Первая — длинная, узкая, со старинным диваном, на котором отдыхал когда-то Достоевский, белая, с высоким окном; аккуратный письменный стол, низкая полка с книгами, на ней всегда гиацинт. На стене большая голова Айседоры Дункан, «Мона Лиза» и «Мадонна» Нестерова. Ощущение чистоты и молитвенности, как в церкви. Так нигде ни у кого не было, как в этой первой комнате Блока. Вторую я не любил — большая, с мягкой мебелью, обыкновенная.

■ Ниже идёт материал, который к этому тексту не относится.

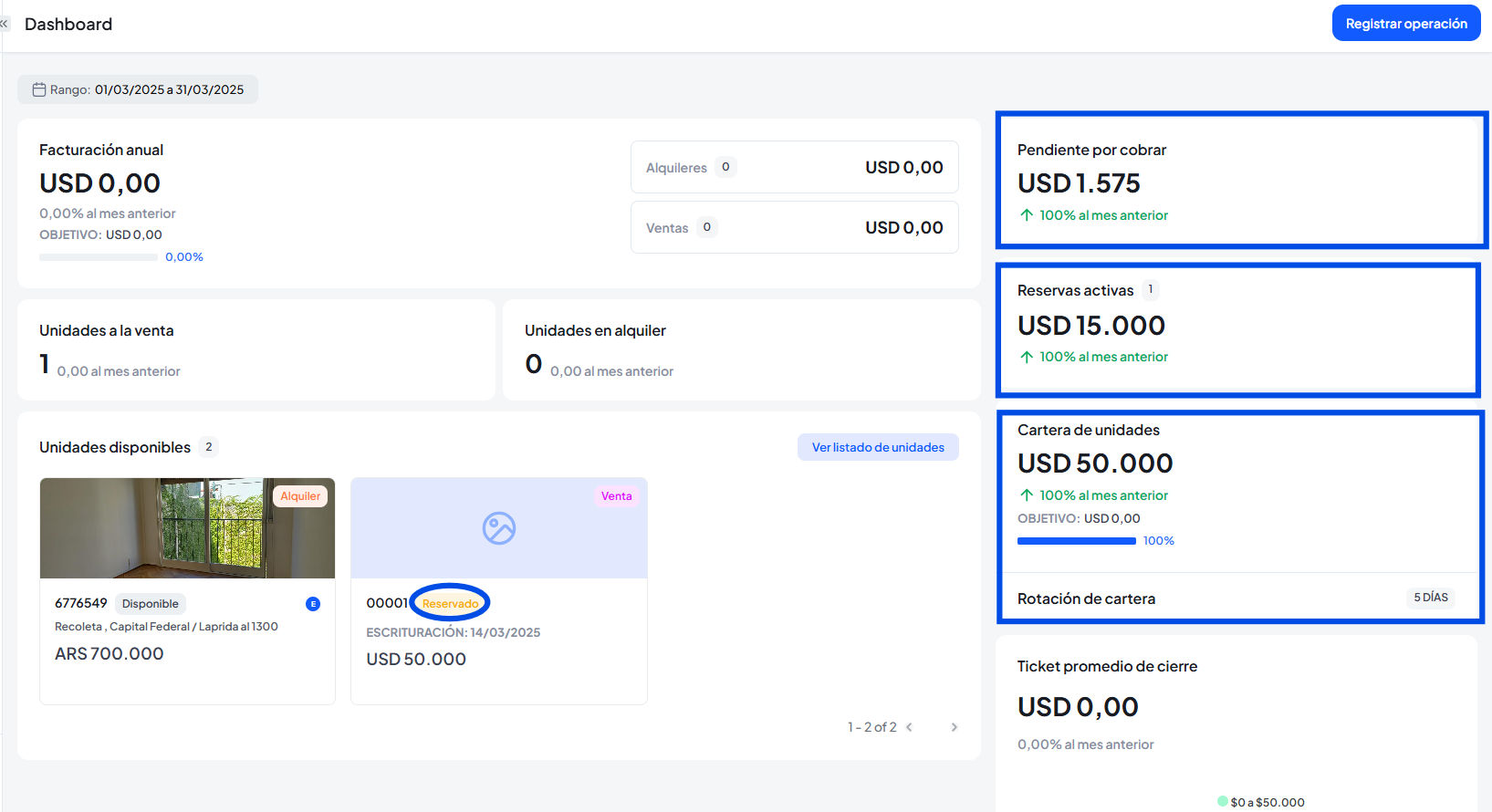Click the apartment photo thumbnail
Screen dimensions: 1492x812
(x=187, y=528)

Навстречу выходил Блок, в длинной рабочей куртке с большим белым воротником, совсем не студент, а флорентиец раннего Ренессанса, и его Прекрасная Дама, тоже как со старинной картины, в венецианских волосах. Потом переходили в гостиную и столовую. Приходили Андрей Белый и Евгений Иванов, Татьяна Гиппиус. За чаем начиналась беседа, читались стихи. О чем говорили? Некоторые темы помню: например, о синтезе искусства. Я участвовал и понимал, поскольку беседа была общей, поскольку говорили и Евгений Иванов, и Александра Андреевна. Но вдруг Белый и Блок уходили в туман и, уставившись друг на друга, подолгу говорили о чем-то своем, словами обыкновенными, но уже ассоциированными с особыми, им одним понятными переживаниями. Рождался мир образов, предчувствий, намеков, соответствий — та музыка слов, откуда вышли и «Симфонии», и все метаморфозы Прекрасной Дамы. Потом опять шли в белую келью и поздно расходились. Чудесно было бежать далеко домой по ночному городу с горячей головой.

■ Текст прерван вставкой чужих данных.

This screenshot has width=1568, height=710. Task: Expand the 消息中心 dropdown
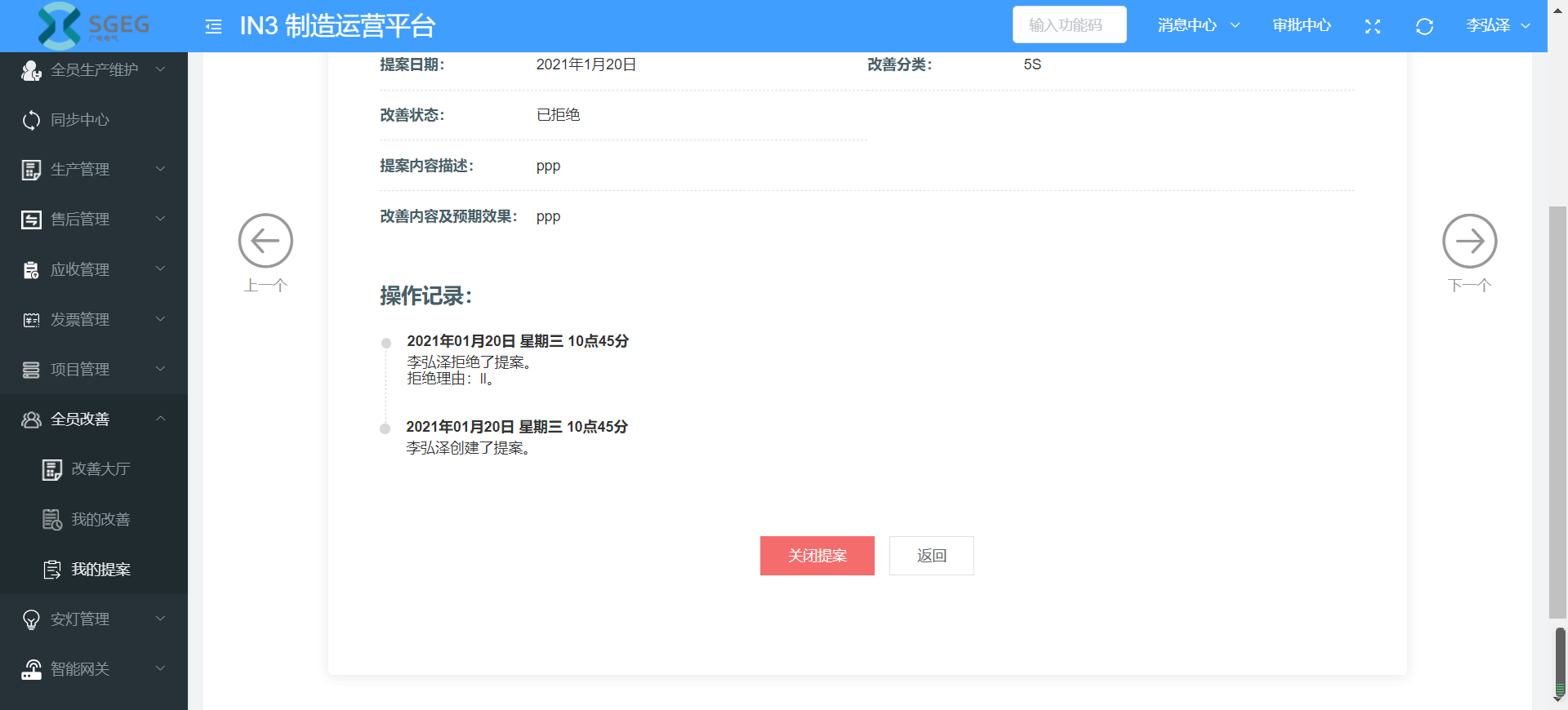pos(1198,25)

Блок и тогда был чутким критиком. Я уверен, что он никогда и никого не оттолкнул из осаждавших его бесчисленных начинающих поэтов. Я писал тогда еще совершенно дрянные детские стихи и никому, кроме Блока, и нигде, кроме как у него, их не читал. И такого прямого и нежного толчка к развитию и творчеству, как от косноязычных реплик Блока, я никогда и позднее не имел, даже от самых признанных критиков — от них всего менее. И чрезвычайно тонко вселил он в меня благотворный скепсис к редакциям и уверенность в важности своего личного пути для каждого, когда я стал посылать стихи в редакции и их решительно нигде не брали в печать. Сам Блок уже напечатал свои стихи в «Новом пути». Помню, как я бегал в Публичную библиотеку читать лиловые книжки. Помню, как в университете Блок торжественно мне передал первую свою книжку с ласковой надписью — грифовское издание, с готическим рисунком на обложке, который я тут же опротестовал как ложь и несоответствие. Для литературного университета книжка была праздником. Молодежь догадалась о ее значении раньше, чем критика. Я упорно многого не понимал и требовал объяснений непонятных мест, совсем как знаменитые критики того времени. Блок ничего объяснить не мог и только улыбался своей безмятежной и каменной улыбкой греческой статуи. Для него тогда был первый трудный период. К выходу книги уже определился раскол в его центральном образе, и небесные черты Девы, встреченной в храме, уже болезненно искажались, подготовляя образ Незнакомки. Райская чистота первых видений уже столкнулась с миром фабричных перекрестков. Поставленные в первой книге теза и антитеза расширялись и раздирали поверхностный синтез последнего стихотворения книги. Все юношеские муки мысли, ставшие известными только теперь, по недавно обнародованным стихам периода до Прекрасной Дамы, обнажались под первыми проблесками уже шедшей революции. Блок Прекрасной Дамы уже тогда спорил с Блоком «Двенадцати». И этот внутренний спор приходилось выдерживать ему и вести одному, потому что литературная атмосфера «Нового пути» и немного позднее «сред» Вячеслава Иванова старалась закрепить, зафиксировать, сделать стилем Блока только тезы, Блока — мистика деревенской церкви. В обоих лагерях критики, как шипящей, так и кадившей, не было ни одного голоса, который оценил бы и двинул Блока антитезы, Блока фабричных перекрестков. Теперь это может быть ясно всем — тогда это никому не было видно, и, если Блок пришел к «Двенадцати», — в этом его личный подвиг, в этом его величайшая победа.